╭─ Excerpt provided
Today, Wednesday, 28th April 2021 is World Day for Safety and Health at Work.
This year, “Workplace Stress: a collective challenge” is the theme of the campaign of the World Day for Safety and Health at Work.
The provisions on occupational safety and health within Labour Act 651 are consistent with ILO Conventions 155 of 1981 on Occupational Health and Safety and the Working environment, and Convention 161 of 1985 on Occupational Health Services, which Ghana is yet to ratify.
The Safety and Health Bill has been in parliament over 3 decades, but safety and health is a matter of life and death. Most cases of COVID-19 in Ghana are work related.
The World Day for Safety and Health at Work 2021 focuses on leveraging the elements of an occupational safety and health (OSH ) system as set out in the Promotional Framework for Occupational Safety and Health Convention, 2006 (No. 187).
The world day report examines how the current crisis demonstrates the importance of strengthening these OSH systems, including occupational health services, at both the national and undertaking level.
In 2003, the International Labour Organization (ILO), began to observe World Day in order to stress the prevention of accidents and diseases at work, capitalizing on the ILO’s traditional strengths of tripartism and social dialogue.
This celebration is an integral part of the Global Strategy on Occupational Safety and Health of the ILO, as documented in the Conclusions of the International Labour Conference in June 2003.
One of the main pillars of the Global Strategy is advocacy, the World Day for Safety and Health at Work is a significant tool to raise awareness of how to make work safe and healthy and of the need to raise the political profile of occupational safety and health.
28 April is also the International Commemoration Day for Dead and Injured Workers organized worldwide by the trade union movement since 1996.
The annual World Day for Safety and Health at Work on 28 April promotes the prevention of occupational accidents and diseases globally. It is an awareness-raising campaign intended to focus international attention on the magnitude of the problem and on how promoting and creating a safety and health culture can help reduce the number of work-related deaths and injuries.
╰─
╭─ Listed entries
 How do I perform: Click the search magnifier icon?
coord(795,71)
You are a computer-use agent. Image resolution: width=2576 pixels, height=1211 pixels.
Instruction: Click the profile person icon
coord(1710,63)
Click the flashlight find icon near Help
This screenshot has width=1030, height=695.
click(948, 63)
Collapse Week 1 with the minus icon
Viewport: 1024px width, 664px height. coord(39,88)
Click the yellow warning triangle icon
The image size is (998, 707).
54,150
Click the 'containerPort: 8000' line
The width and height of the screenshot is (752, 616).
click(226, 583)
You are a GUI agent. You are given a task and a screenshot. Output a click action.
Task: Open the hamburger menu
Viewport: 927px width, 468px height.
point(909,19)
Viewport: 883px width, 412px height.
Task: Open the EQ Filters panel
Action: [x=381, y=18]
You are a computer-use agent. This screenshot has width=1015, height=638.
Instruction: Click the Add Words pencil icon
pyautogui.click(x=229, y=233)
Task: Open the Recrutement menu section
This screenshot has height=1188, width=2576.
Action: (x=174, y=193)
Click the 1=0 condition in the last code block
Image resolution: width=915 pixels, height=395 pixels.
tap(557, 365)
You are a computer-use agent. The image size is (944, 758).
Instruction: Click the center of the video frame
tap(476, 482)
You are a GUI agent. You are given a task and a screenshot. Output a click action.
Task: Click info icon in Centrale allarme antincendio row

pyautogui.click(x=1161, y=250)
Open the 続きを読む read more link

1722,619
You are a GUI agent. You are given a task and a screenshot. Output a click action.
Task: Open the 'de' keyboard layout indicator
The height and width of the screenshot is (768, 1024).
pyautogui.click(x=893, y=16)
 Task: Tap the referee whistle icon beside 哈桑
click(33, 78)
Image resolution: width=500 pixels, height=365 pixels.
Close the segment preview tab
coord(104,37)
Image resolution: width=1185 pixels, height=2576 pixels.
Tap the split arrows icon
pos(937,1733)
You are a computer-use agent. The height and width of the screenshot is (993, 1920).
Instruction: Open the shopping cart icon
╰─
In the text about World Day for Safety and Health at Work, turn the paragraph beginning "The annual World Day for Safety and Health at Work on 28 April" into a short bulleted list that keeps its main facts.

- Held every year on 28 April
- Promotes the prevention of occupational accidents and diseases worldwide
- Works as an awareness campaign that draws international attention to the size of the problem
- Shows how promoting and building a safety and health culture can reduce work-related deaths and injuries